A BBC investigation has found one of his previous companies went into administration owing £1.2m.

His lawyer said some of the information was incorrect but did not elaborate.

"Our clients are bound by confidentiality provisions under a settlement agreement and as such cannot provide comment," the Debello Law firm said in a statement.

The stadium redevelopment remains unfinished and Mr Grossman's company, 1st Land Ltd, has been placed in administration. Northampton Borough Council is still trying to recover the money.

It said it carried out checks before it signed off the loan for the work on the East Stand at Sixfields.

The BBC investigation found another of Mr Grossman's companies, County Isle of Wight Ltd, went into administration two years ago with debts of £1.2m.

Administrator Alan Bradstock submitted a report on the conduct of the directors to the government, but no action was taken.

He said in his liquidator's progress report in July last year: "Loans had been drawn by both directors. It appears a total of £145,365 is outstanding. They believe the sums are not due.

"In accordance with the Company Directors Disqualification Act 1986 I have submitted a report on the conduct of the directors to the Department for Business Innovation and Skills."

The BBC has looked at the accounts of another company of which Mr Grossman's son Marcus was a director, along with David Cardoza, who is chairman of Northampton Town Football Club.

Image copyright Getty Images
Image caption Architects fees for the design of David Cardoza's family home were paid for by 1st Land Ltd, the BBC has been told

That company, County Cemetery Service Ltd, went into administration in October 2014. It had two unsecured creditors - 1st Land Ltd and County Homes Herts Ltd - to the tune of £282,156.

Its administrator reports that the assets were sold to Centurion Infinity Ltd.

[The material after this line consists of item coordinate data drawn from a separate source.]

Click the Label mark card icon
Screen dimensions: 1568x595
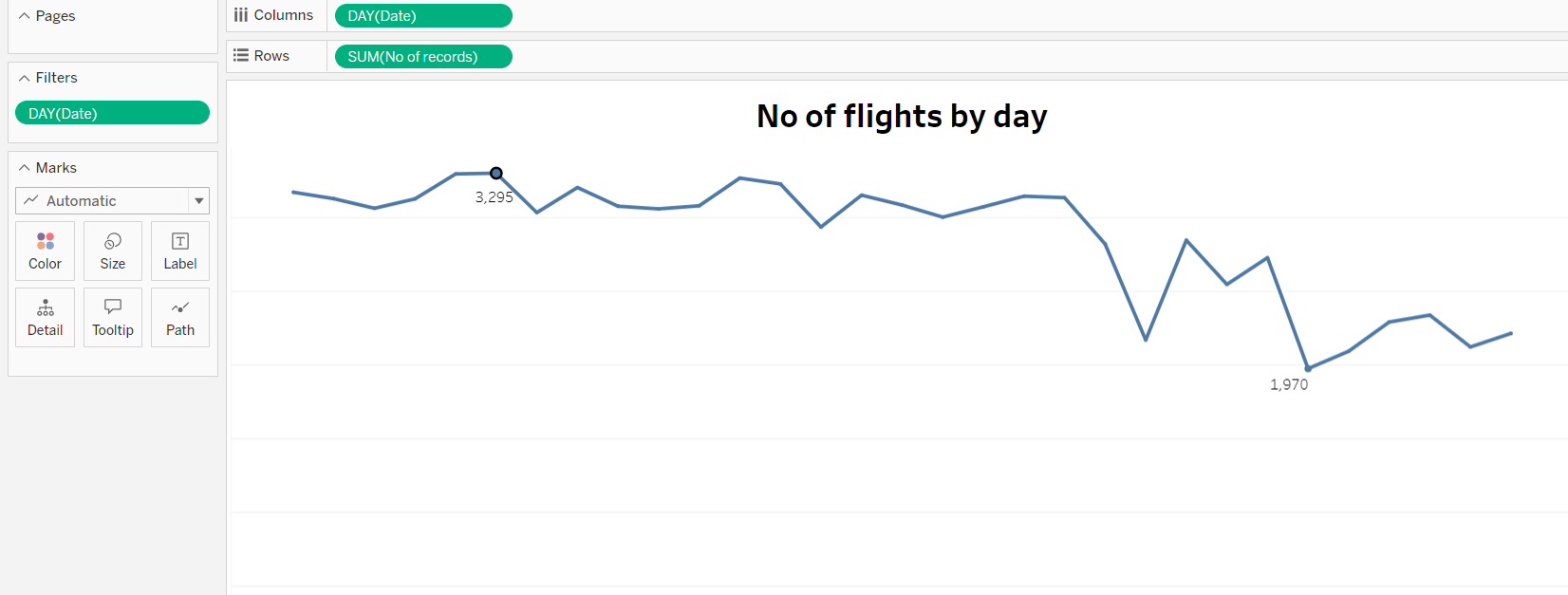click(x=179, y=250)

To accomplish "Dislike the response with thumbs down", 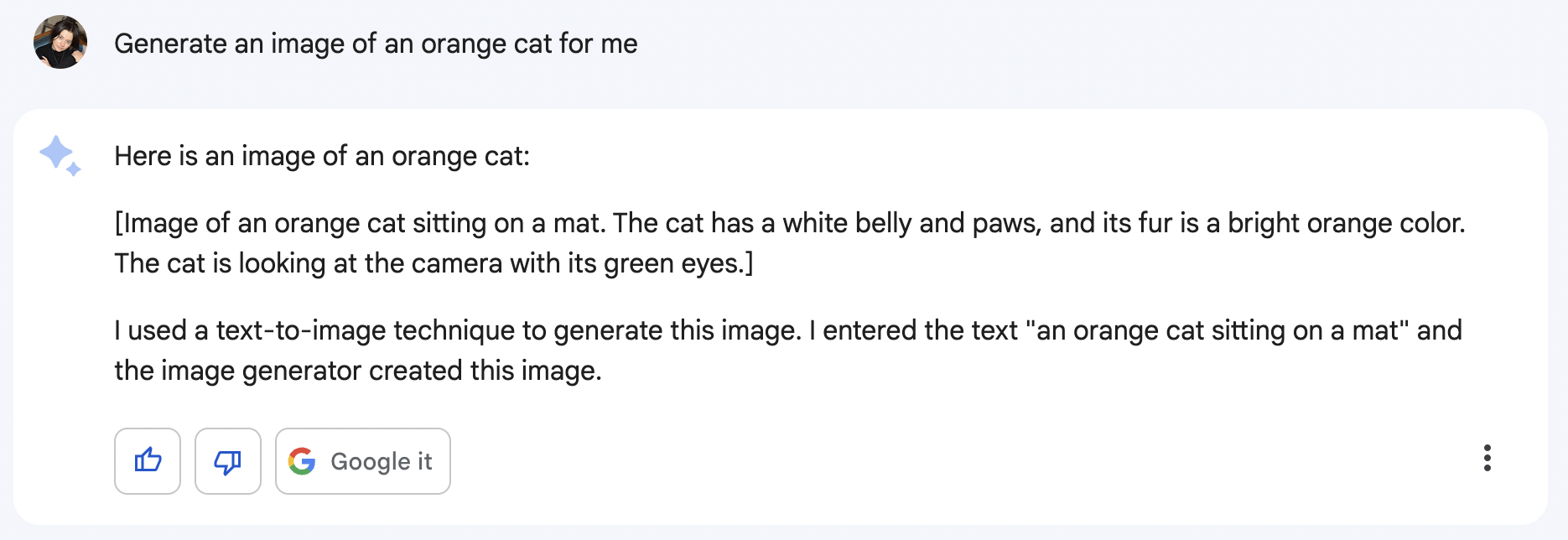I will [228, 460].
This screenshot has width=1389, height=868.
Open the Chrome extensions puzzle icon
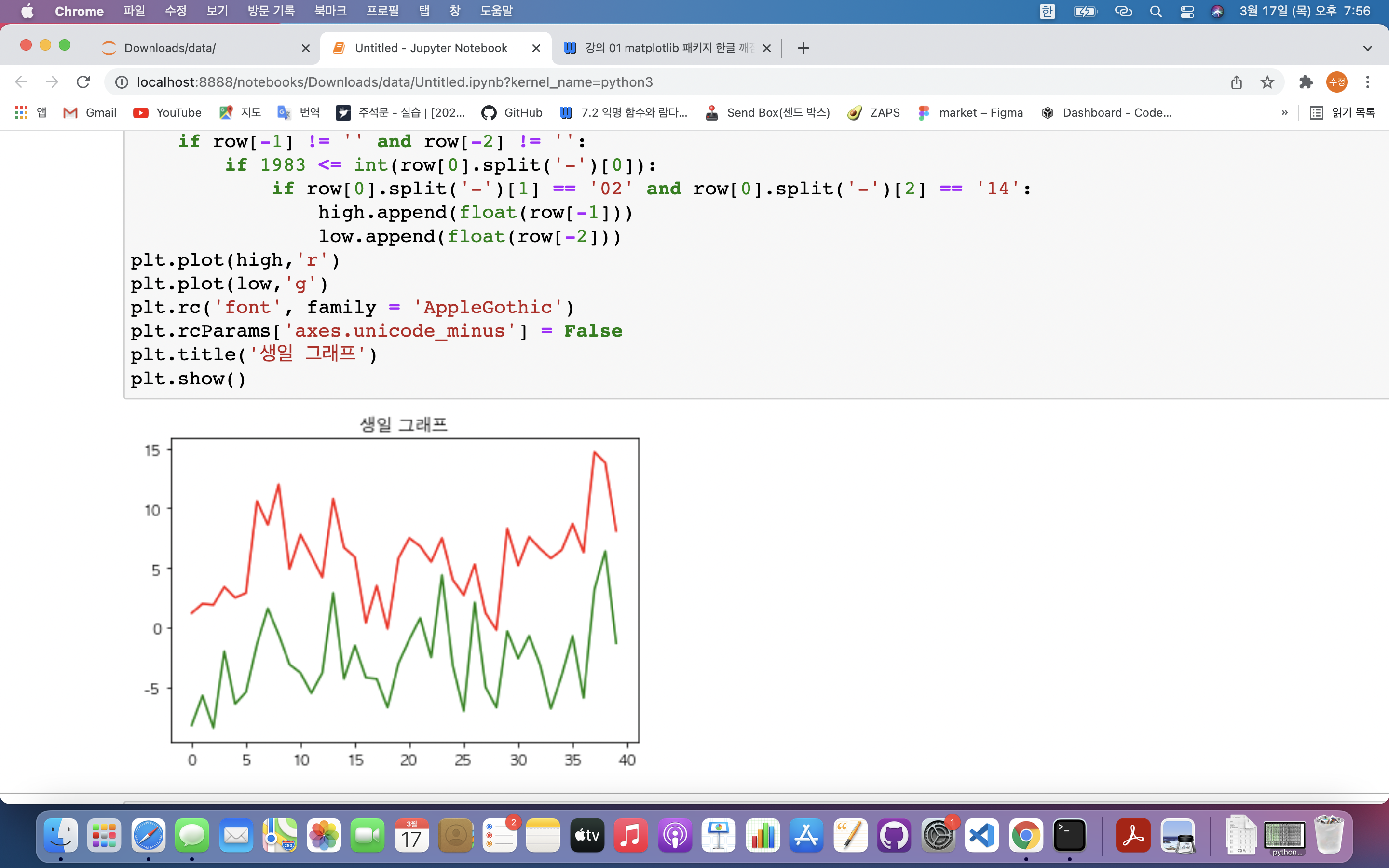[x=1306, y=82]
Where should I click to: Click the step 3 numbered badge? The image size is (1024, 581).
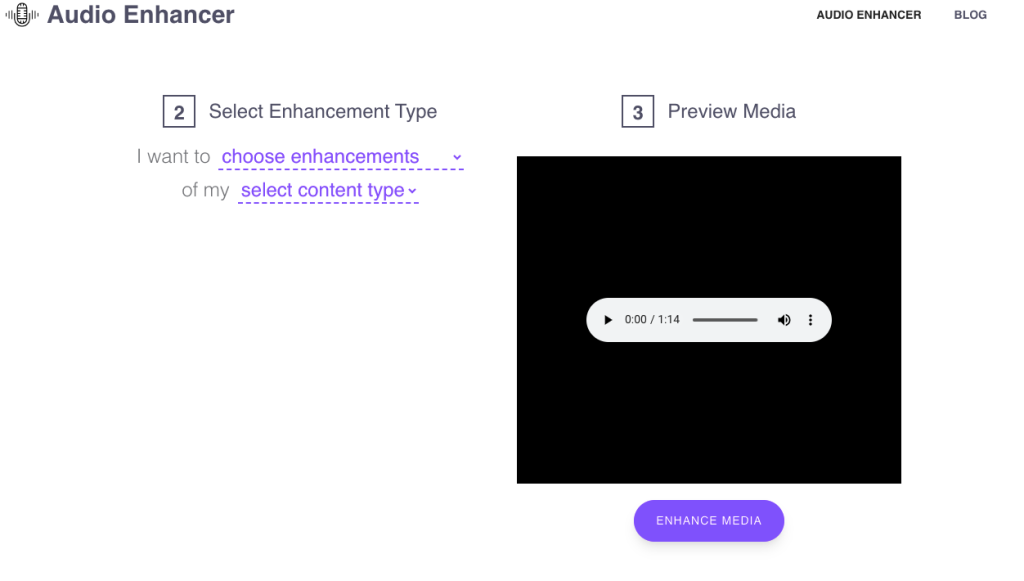tap(638, 111)
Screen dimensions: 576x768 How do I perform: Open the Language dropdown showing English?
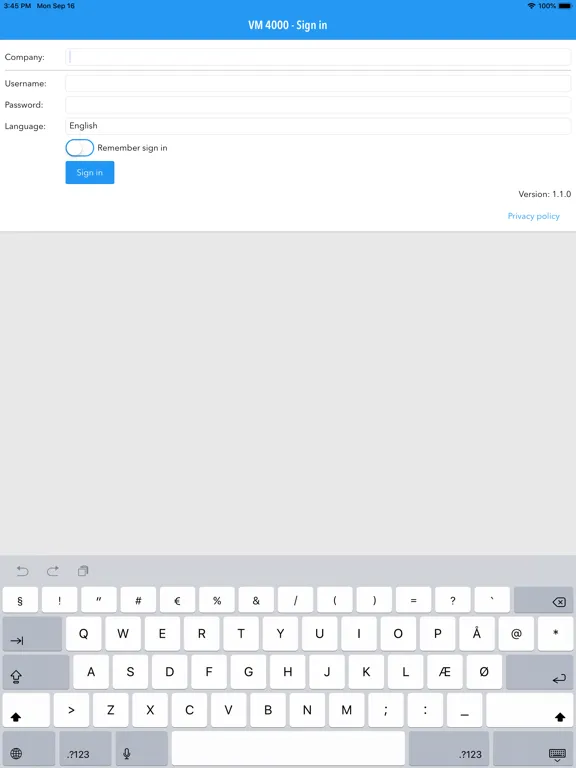(x=318, y=126)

Companies House records show that one the directors of Centurion Infinity Ltd is Marcus Grossman.

In another development, the BBC has been told that thousands of pounds in architect fees for the design of Mr Cardoza's family home near Northampton were paid for by 1st Land Ltd before it went into administration.

Architect Stuart Loxton said he was then asked to reissue the invoice for over £18,000 with a new title, "Northampton Town Football Club - Design Concept Plans".

When asked about the house plans, Mr Cardoza said: "I have no knowledge of any of these invoices. Any suggestion that I do is false."

Northampton Town currently faces a winding-up petition from HM Revenue & Customs over £166,000, which is due to be heard next Monday.